A case of extreme cobalt toxicity in total hip replacement surgery. (a) After incision of the skin and soft tissue, clear metallic black fluid was observed; (b) soft tissue and peripheral bone were stained black with the metal debris after draining the fluid (Reprint from [355], with permission from Wolters Kluwer Health Inc.)

5 Conclusion and Future Directions

Large segmental bone defects may result in delayed union or even non-union if improperly treated. Hence, surgical interventions together with bone grafting techniques are commonly considered in the treatment process. Even though the emergence of various synthetic bone substitutes offers various options, the treatment outcome cannot be compared to the approach of autologous bone graft in terms of bone healing quality and time. One of the issues leading to inferior bone regeneration when synthetic substitutes are used is due to inferior osteoinductivity. The incorporation of recombinant human growth factors (e.g. rhBMP-2) with bone allograft and other substitutes have been considered and widely applied clinically. Their clinical outcomes have been extensively reported as well. The efficacy of the treatment has been approved. Post-operative complications and the controversy of off-label applications and high application costs have been also documented. The complications can be attributed to the uncontrolled release of growth factor that collaterally interferes with the un-targeting cells. Alternatively, the incorporation of bioinorganic ions such as magnesium, strontium, silicon, copper, and cobalt into bone graft materials provides an economical and feasible solution for bone defect repair. The safety issues related to the use of these bioinorganic ions has been investigated by a number of studies over these years. When the therapeutic effect and working mechanisms of these ions have been clearly understood, it may be possible to implement a human clinical trial. With additional new discoveries, bioinorganic ions can be considered for use in the combination of growth factors for bone defect treatment that may induce synergistic effect in terms of new bone formation.

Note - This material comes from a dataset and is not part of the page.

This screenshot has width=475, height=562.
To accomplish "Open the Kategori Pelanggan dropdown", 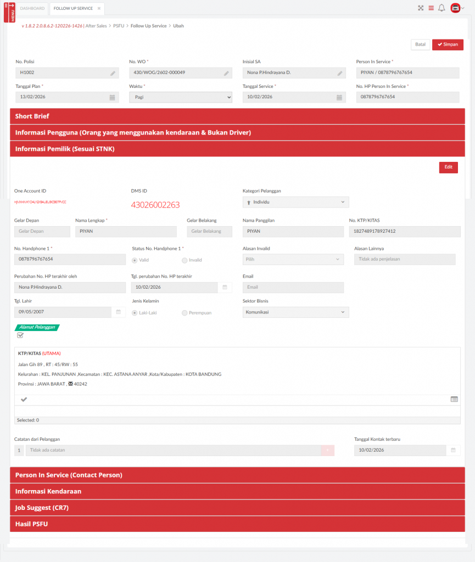I will click(x=295, y=203).
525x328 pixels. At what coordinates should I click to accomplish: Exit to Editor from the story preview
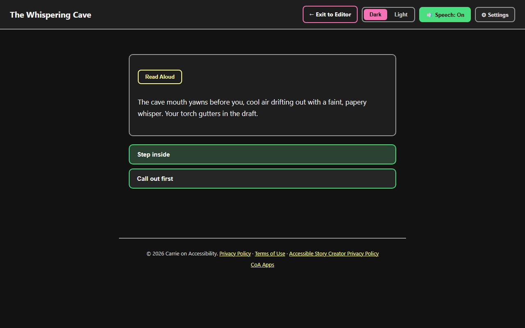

The 3D–printing technology in particular to the capability to reproduce the microarchitecture of bony tissue has been advanced by the latest development of biomaterials and therefore shed light on the next generation of synthetic bone substitutes [361]. In addition, when the 3D printed scaffolds are fabricated together with mesenchymal stem cells, this approach may induce new bone formation in the treatment of bone defects. However, challenges including suboptimal resolution, relatively slow printing speed and limited selection of bio-inks are concerned. When all these issues have been resolved, it is believed that the demand for bone graft and autograft will become lesser in the future.